Her uncle, Peter, was a different story. Quiet and kind in his own way, he had always been careful not to show too much affection, not when Nora was around. But there were moments—small, almost invisible acts of kindness that had gotten her through the worst of those years. Like slipping extra food onto her plate when Nora wasn’t looking, or leaving her some money for school supplies when he could. It wasn’t much, but it was enough to remind her that someone cared, even if he couldn’t say it out loud.

When Yn turned eighteen, she knew it was time to leave. She had been waiting for that moment for years, carefully planning her escape from the cold indifference of her aunt’s house. Peter had been the one to help her—secretly, of course. He had slipped her the key to a small apartment not far from her college campus, along with enough money to get by for a while. It was the most affection he had ever shown her, and she hadn’t needed words to understand what it meant.

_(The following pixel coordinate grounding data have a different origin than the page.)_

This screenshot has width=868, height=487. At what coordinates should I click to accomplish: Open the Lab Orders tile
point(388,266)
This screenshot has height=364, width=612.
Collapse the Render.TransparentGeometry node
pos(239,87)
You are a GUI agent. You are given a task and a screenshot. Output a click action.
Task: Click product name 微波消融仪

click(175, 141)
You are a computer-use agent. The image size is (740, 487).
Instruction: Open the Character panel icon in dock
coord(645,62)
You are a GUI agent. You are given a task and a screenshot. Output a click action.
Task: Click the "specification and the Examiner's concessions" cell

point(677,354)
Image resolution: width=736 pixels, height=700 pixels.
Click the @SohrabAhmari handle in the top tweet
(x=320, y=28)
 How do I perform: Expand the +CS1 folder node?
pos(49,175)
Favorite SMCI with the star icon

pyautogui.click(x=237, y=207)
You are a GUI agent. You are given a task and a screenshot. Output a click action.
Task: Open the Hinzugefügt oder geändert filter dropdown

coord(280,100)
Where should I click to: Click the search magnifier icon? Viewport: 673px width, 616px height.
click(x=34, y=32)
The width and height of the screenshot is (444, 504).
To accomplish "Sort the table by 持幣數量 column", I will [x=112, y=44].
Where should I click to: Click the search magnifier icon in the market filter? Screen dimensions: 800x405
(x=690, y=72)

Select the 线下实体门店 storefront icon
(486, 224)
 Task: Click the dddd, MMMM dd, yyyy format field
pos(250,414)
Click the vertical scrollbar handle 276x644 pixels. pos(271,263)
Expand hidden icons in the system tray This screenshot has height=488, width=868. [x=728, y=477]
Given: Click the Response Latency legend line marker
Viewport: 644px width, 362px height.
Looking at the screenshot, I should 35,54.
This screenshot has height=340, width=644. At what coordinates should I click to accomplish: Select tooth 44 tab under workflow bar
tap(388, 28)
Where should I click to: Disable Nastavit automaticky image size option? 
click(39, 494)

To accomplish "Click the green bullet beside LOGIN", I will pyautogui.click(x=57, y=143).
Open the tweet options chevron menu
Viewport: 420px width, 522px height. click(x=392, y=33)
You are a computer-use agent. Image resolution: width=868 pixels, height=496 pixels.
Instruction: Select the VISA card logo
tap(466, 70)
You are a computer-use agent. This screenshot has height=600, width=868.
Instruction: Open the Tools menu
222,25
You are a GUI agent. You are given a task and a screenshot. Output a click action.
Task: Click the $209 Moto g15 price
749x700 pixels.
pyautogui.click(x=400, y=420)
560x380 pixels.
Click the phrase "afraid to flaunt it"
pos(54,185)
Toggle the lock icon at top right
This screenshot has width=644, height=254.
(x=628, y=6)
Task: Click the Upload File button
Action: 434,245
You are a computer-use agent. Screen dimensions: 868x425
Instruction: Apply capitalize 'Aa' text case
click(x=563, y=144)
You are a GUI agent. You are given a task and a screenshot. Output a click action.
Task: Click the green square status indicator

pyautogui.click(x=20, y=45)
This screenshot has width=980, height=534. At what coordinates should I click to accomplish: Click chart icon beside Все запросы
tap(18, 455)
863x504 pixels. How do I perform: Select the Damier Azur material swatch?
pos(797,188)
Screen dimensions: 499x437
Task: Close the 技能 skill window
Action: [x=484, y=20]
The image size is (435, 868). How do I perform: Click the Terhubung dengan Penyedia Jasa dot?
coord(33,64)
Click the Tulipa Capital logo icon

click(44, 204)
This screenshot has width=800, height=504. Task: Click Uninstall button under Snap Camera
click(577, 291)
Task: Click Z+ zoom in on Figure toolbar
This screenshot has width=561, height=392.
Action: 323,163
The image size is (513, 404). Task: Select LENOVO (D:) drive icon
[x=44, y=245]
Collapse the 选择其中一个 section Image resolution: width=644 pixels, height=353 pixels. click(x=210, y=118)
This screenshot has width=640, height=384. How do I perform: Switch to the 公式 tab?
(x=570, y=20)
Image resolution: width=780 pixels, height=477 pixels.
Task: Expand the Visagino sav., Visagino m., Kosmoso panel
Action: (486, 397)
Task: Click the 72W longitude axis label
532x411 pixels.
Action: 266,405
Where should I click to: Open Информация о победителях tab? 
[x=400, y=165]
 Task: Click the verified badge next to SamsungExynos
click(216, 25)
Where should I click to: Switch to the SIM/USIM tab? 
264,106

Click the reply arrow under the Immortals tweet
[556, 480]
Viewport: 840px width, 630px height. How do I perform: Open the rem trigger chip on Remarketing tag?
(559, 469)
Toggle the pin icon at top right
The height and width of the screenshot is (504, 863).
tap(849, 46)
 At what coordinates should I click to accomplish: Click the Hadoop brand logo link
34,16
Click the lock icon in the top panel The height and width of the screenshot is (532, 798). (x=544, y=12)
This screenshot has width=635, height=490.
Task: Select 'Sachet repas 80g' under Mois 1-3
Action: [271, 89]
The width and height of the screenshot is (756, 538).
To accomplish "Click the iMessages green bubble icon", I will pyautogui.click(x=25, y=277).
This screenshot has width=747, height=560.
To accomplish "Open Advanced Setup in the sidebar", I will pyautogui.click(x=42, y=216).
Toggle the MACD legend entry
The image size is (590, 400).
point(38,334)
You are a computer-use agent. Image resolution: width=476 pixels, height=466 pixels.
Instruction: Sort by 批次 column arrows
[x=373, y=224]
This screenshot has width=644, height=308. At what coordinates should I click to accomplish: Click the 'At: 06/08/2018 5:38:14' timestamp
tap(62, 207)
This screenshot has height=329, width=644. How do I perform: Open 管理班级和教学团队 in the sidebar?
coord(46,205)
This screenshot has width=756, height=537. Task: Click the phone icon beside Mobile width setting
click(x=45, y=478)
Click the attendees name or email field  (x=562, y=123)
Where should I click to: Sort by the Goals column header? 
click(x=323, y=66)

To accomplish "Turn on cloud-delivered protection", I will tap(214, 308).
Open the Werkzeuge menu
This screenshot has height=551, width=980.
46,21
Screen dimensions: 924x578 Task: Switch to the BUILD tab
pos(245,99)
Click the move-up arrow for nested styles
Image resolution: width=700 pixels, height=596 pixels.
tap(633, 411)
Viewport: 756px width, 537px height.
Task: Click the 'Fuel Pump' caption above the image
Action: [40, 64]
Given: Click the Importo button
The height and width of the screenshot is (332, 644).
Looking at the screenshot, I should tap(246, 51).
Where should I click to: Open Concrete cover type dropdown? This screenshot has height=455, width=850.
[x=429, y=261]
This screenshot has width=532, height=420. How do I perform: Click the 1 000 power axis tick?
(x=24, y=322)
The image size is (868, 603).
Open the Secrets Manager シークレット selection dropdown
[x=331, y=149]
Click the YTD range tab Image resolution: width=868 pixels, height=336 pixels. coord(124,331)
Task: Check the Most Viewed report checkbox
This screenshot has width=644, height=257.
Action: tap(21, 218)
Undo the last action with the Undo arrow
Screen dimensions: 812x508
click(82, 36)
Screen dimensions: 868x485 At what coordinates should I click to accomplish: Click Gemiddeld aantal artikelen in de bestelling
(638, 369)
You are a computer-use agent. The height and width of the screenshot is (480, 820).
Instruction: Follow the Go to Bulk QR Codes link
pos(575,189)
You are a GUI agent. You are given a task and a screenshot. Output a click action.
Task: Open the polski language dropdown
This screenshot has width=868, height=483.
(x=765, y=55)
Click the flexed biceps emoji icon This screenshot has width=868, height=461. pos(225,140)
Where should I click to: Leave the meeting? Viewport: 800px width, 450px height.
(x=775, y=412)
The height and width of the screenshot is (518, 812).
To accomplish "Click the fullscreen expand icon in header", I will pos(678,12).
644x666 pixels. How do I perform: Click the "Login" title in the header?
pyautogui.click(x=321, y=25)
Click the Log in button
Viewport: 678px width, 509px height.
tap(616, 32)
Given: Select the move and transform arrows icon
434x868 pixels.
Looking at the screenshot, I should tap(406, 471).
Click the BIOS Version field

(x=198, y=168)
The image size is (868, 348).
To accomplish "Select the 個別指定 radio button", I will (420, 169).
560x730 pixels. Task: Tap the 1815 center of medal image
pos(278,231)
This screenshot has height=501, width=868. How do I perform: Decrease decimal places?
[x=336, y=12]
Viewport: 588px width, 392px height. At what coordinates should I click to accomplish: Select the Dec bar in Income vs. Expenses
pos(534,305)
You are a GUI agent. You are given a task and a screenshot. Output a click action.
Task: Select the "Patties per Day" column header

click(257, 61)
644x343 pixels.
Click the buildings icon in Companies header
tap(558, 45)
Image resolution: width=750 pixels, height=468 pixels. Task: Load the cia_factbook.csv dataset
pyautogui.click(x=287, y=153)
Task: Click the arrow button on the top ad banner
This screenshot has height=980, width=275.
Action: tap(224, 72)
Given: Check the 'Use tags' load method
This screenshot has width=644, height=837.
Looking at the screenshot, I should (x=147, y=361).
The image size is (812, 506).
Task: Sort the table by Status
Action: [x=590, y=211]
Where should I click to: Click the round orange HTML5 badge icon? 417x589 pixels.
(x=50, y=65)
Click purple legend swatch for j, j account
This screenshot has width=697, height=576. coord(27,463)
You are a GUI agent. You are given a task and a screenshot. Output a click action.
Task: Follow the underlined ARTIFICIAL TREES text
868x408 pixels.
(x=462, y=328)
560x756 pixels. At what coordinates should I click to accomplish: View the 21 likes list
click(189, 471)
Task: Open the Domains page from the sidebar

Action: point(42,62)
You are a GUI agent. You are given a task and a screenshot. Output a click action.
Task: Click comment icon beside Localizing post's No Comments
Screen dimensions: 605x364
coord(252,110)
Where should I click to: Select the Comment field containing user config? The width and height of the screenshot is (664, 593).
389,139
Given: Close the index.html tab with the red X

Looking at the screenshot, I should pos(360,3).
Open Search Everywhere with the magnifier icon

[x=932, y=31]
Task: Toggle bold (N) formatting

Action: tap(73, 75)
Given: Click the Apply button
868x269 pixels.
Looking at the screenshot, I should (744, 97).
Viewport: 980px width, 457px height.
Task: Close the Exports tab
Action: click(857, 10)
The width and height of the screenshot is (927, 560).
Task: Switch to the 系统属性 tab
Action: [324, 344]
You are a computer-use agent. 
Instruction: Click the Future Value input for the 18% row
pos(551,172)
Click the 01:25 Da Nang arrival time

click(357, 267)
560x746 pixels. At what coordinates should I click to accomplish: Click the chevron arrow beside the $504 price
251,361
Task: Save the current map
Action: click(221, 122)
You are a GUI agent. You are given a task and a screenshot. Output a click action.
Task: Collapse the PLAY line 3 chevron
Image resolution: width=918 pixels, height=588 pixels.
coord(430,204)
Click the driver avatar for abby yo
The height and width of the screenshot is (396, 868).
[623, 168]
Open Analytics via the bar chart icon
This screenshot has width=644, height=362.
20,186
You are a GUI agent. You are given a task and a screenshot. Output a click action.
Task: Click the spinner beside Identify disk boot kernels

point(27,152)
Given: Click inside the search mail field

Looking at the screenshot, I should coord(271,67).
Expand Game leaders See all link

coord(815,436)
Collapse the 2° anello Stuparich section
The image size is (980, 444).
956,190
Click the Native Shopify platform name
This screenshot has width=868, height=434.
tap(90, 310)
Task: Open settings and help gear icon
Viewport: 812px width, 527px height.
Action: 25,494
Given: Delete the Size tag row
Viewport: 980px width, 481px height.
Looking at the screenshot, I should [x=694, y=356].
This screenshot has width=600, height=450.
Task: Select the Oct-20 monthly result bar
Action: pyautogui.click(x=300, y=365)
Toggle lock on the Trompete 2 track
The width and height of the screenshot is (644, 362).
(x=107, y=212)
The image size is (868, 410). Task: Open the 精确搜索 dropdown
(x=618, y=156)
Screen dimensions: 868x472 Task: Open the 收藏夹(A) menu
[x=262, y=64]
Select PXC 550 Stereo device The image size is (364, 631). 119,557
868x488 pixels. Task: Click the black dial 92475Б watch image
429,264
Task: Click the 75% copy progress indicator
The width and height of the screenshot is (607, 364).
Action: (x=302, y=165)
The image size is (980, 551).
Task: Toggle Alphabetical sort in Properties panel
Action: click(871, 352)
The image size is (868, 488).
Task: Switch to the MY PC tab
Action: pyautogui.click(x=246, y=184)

“I’m proud of you,” he had whispered that last night before she left, his voice low and cautious. Those words had stayed with her, giving her the strength to leave the only home she’d known since her parents died.

Yn swung her legs over the side of the bed, stretching as she stood up. Her apartment was small, barely big enough for her books, her computer, and the essentials. But it was hers. No more tiptoeing around Nora’s moods, no more forced silence at the dinner table, no more endless chores that left her feeling invisible. She had her own space now, a place where she could just be herself, without constantly being reminded that she was a burden.

The first few weeks living alone had been strange, but liberating. The quiet was hers to control. She could stay up late working on her code, eat whenever she wanted, and leave dishes in the sink without anyone saying a word. It was a freedom she had never known, and it felt like a taste of something she hadn’t even realized she was starving for.